Thanks to David Levy, in an earlier post I showed some information on Frederic Jessel’s discussion of Bezique, as found in “Notes and Queries” in 1903. It this post, I hope to pursue that discussion a little.
To begin with, the first “e” in Bezique is usually — or, at least, frequently — found with a diacritical mark above it, specifically a “diacritic acute,” or what most people might simply call an accent. In this blog, I have pretty much ignored the existence of diacritical marks. However, I wanted to mention the foregoing, because Jessel’s discussion deals specifically with spellings of the word. I believe that in modern usage, the accent is typically omitted from the word “Bezique.” And, indeed, in looking over some of my card booklets, I saw that, at least in booklet titles, Goodall was somewhat inconsistent.
I found Jessel’s discussion to be more than a little interesting. First of all, it gives an unusual opportunity to “get into Jessel’s head,” and see a little of his reasoning skill, analytical power, research energy, and communications capability. The discussion, at least as handled by Jessel, was entertaining and educational, and maybe even a little suspenseful.
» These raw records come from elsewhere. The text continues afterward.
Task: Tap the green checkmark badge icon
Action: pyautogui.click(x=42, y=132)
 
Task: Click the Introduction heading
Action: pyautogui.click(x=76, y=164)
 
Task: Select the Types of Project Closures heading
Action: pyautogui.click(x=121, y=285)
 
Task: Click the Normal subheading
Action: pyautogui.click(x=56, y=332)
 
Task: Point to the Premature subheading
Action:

Interesting, too, was the fact that Jessel brought heavy artillery to bear on the rather small issue. I saw Platt’s discussion, and it really was quite thin, but Jessel himself wasn’t fiddling around. In a nice way, he is making his assertions, supporting them effectively, and, well, if anyone disputes him, they had better be prepared to make a good case.
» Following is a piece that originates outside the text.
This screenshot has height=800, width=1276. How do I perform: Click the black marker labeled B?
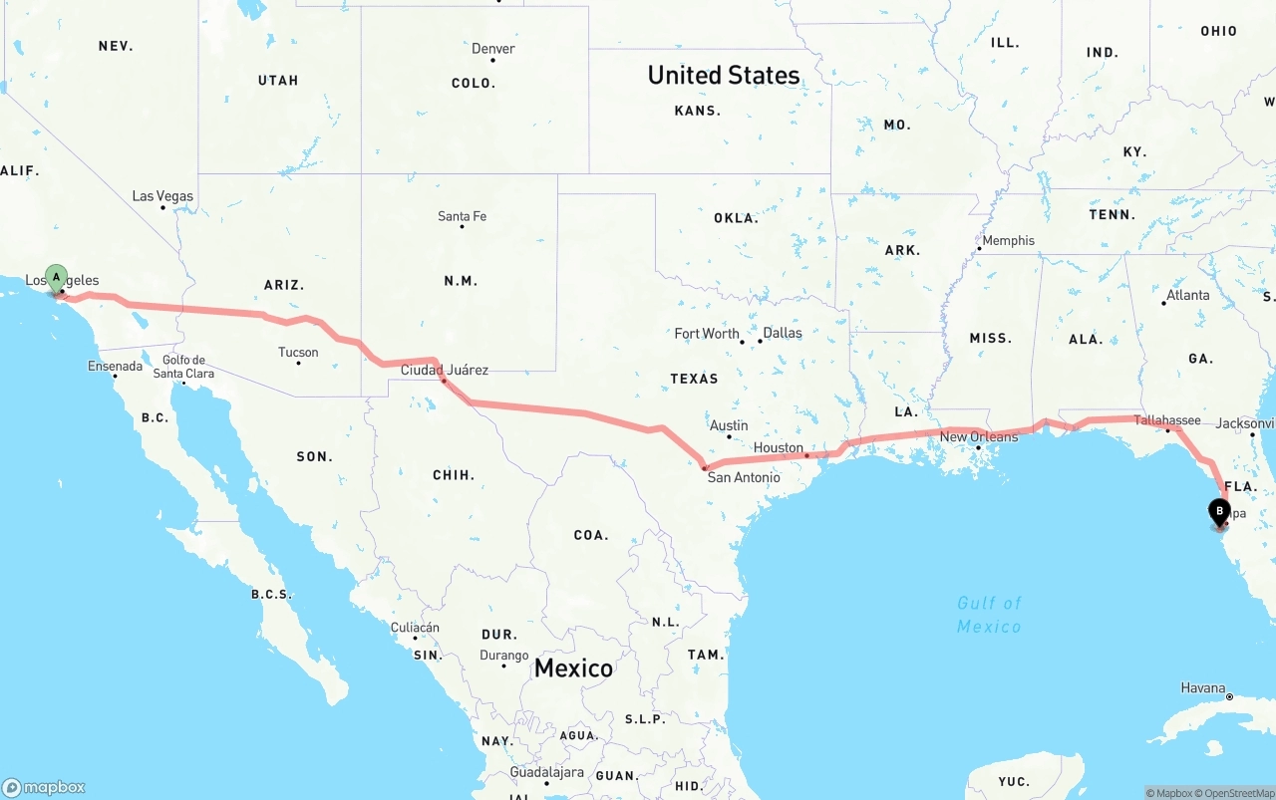[1218, 512]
Jessel calls Cavendish’s theory on the relationship of Cinq-cents and Bezique into question. Cavendish had died about four years earlier. I wonder whether Jessel would have been so candid if Cavendish had still been alive.
Jessel mentions “books of rules” that were printed “in 1868 and 1869.” Presumably this (at least in part) refers to certain small booklets of the type frequently discussed in this blog.
In the last paragraph, Jessel mentions some foreign, or quasi-foreign names of varieties of Bezique, which he indicates are “fancy” (apparently meaning “fanciful”) names. One of them is Bezique Chinois, which is presumably the Chinese Bezique of the Jessel booklet discussed here.